§ **THE DATA**
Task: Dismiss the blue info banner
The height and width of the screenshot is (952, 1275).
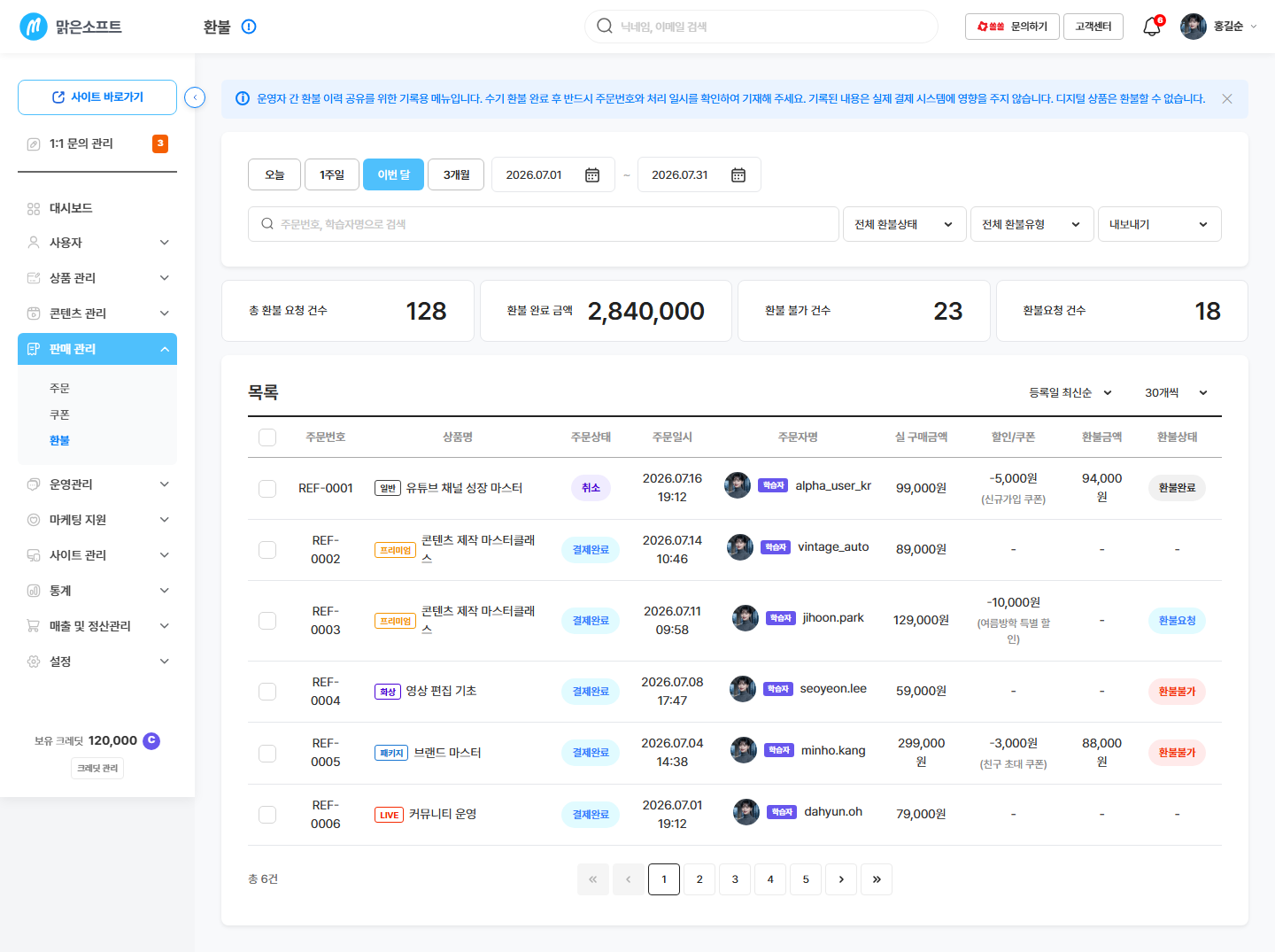Action: click(1227, 99)
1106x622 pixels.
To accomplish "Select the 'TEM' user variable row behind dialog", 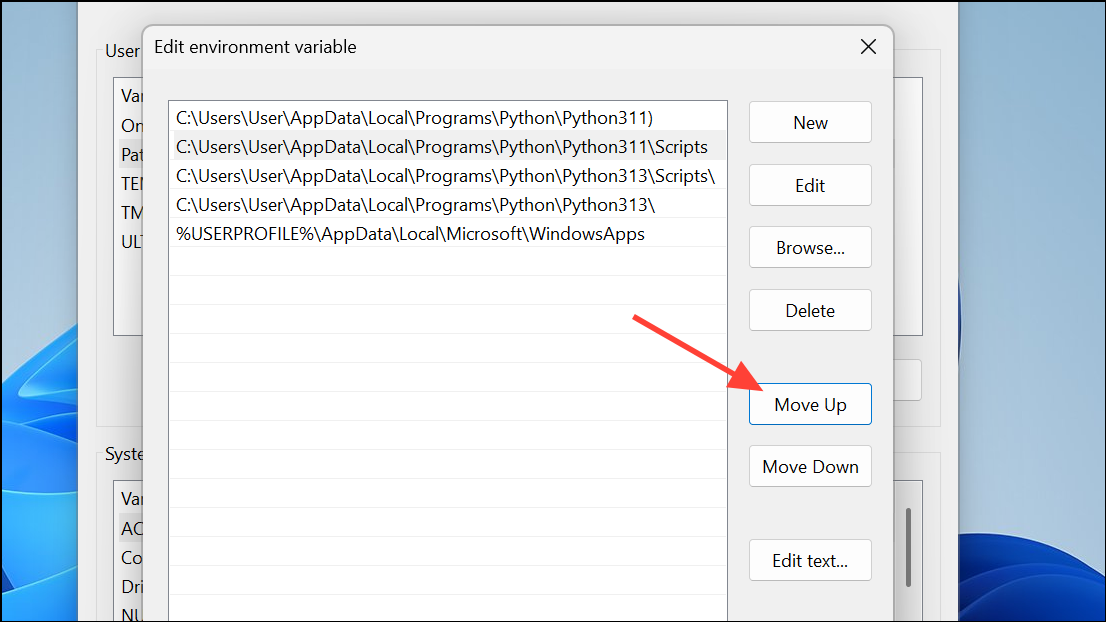I will click(131, 184).
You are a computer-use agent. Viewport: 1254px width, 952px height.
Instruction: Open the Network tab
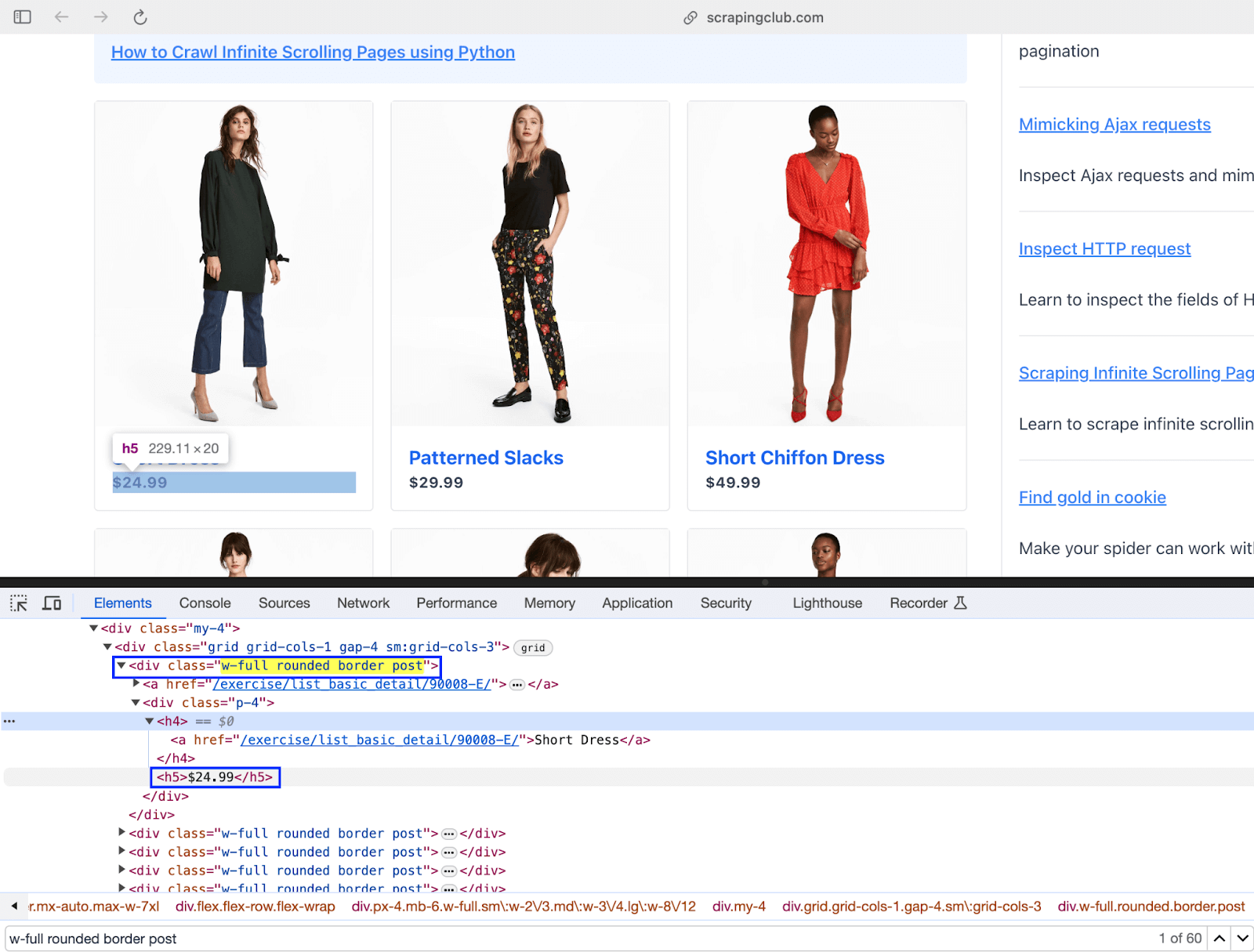(363, 603)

§ **WHAT IS REQUIRED**
The lines from the one holding "You are a computer-use" through the end of the material above are to be echoed exactly, both ends included. Do not include pictures.

§ **REPLY TO THE EXERCISE**
You are a computer-use agent. Viewport: 1254px width, 952px height.
Instruction: Open the Network tab
(363, 603)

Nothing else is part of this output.